I had started a tell all post here, but it's just not worth it.
This type of thing happens all over the place.
The company I work for does it. Hell everyone is doing it.
We have a system that punishes honest people who make mistakes. If you make a mistake, and are honest about it, you can get fired. If you make it someone else's fault, and are good at it, you survive until promotion. Wash, rinse, repeat. Add to this the Peter Principle, and you get corporate leadership that statistically speaking is promoted beyond its ability, and very good at not taking the blame for things.
Not to mention that ignorance is no excuse for not following the law... if you shot someone but claimed you had no idea there was a law against it, it wouldn't matter. You have to abide by the law.
It was stupid he was there in front of a grand jury. There was no point in it.
At the time, I was pretty upset that he lied. Not because I thought he was an honorable man, but because everything was so petty. The republicans were trying their damnedest to nail him on something, anything. The best they could do was to come up with some fairly tame porn.
Now, after seeing G. W. Bush lie about everything from our reasons for invading Iraq, our treatment of prisoners, illegally spying on Americans, secret CIA prisons, etc, I think Clinton was a fucking saint. JFK is a well-respected ex-president with a history of sexual misconduct in the white house. Nixon is a reviled ex-president with a history of spying and lying.
I can see the similarities.
Microsoft is to software what Budweiser is to beer.
Someone within HP is acting against Mark Hurd, otherwise documents demonstrating his direct culpability would not have surfaced. It appears to me that this information seals Hurd's fate... he will probably lose his job, face criminal charges, and be the target of a class action lawsuit from the reporters from whom he fraudulently obtained phone records.
The question is who is leaking and why.
HP is now the synthesis of Compaq and DEC, and there probably isn't an HP employee who doesn't know of a terminated coworker. Perhaps it is possible that someone with a grudge over a past termination decided to eliminate Hurd.
But then again, the terminations aren't over. Perhaps someone in the crosshairs decided to halt the process by taking out the CEO.
Or perhaps the leaker is directly involved in this chain of activity and is covering themselves by sacrificing the superior.
In any case, HP has not done well with executives from Lucent and NCR/Terradata. Perhaps it is time to consider promoting from within? Where can HP find someone to restore the HP way? Certainly not from outside.
I'm done with your products. I'm tired of your 500 MB Print Drivers anyway. But more importantly, we the consumers, have to take a stand where you'll notice: at the bottom line. So from now on, you're dead to me. I'll buy from a competitor.
Get Bent!

- _Source material_
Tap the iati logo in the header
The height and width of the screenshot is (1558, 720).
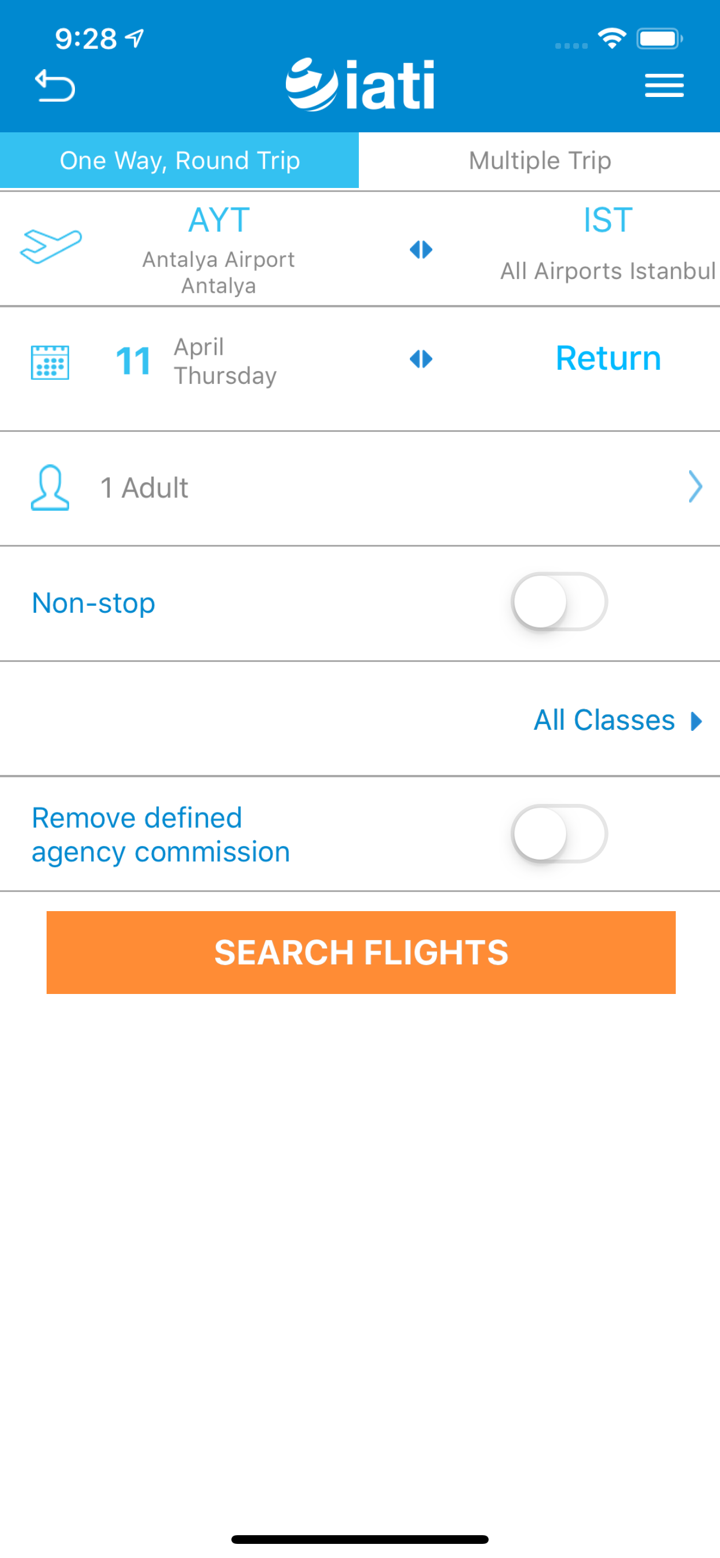[x=360, y=84]
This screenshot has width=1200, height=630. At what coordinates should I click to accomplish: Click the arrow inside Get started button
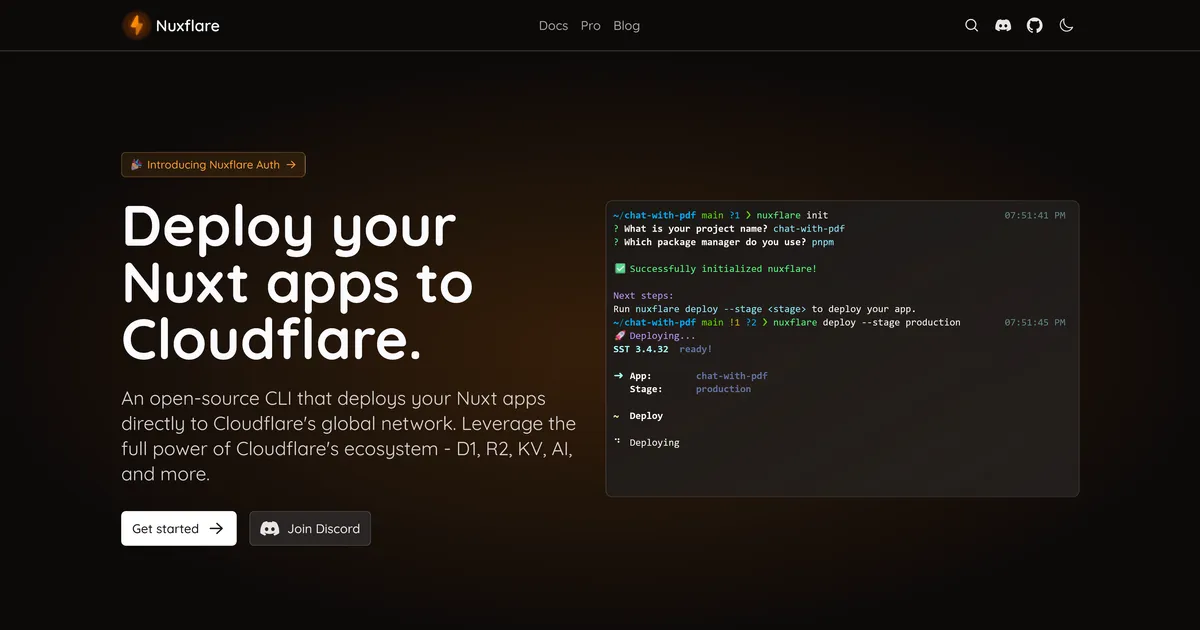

- _Task_
Copy word for word the part of the HP comments that opens with the words containing "But then again, the" and closes with "sacrificing the superior.".

- _The completed task_
But then again, the terminations aren't over. Perhaps someone in the crosshairs decided to halt the process by taking out the CEO.
Or perhaps the leaker is directly involved in this chain of activity and is covering themselves by sacrificing the superior.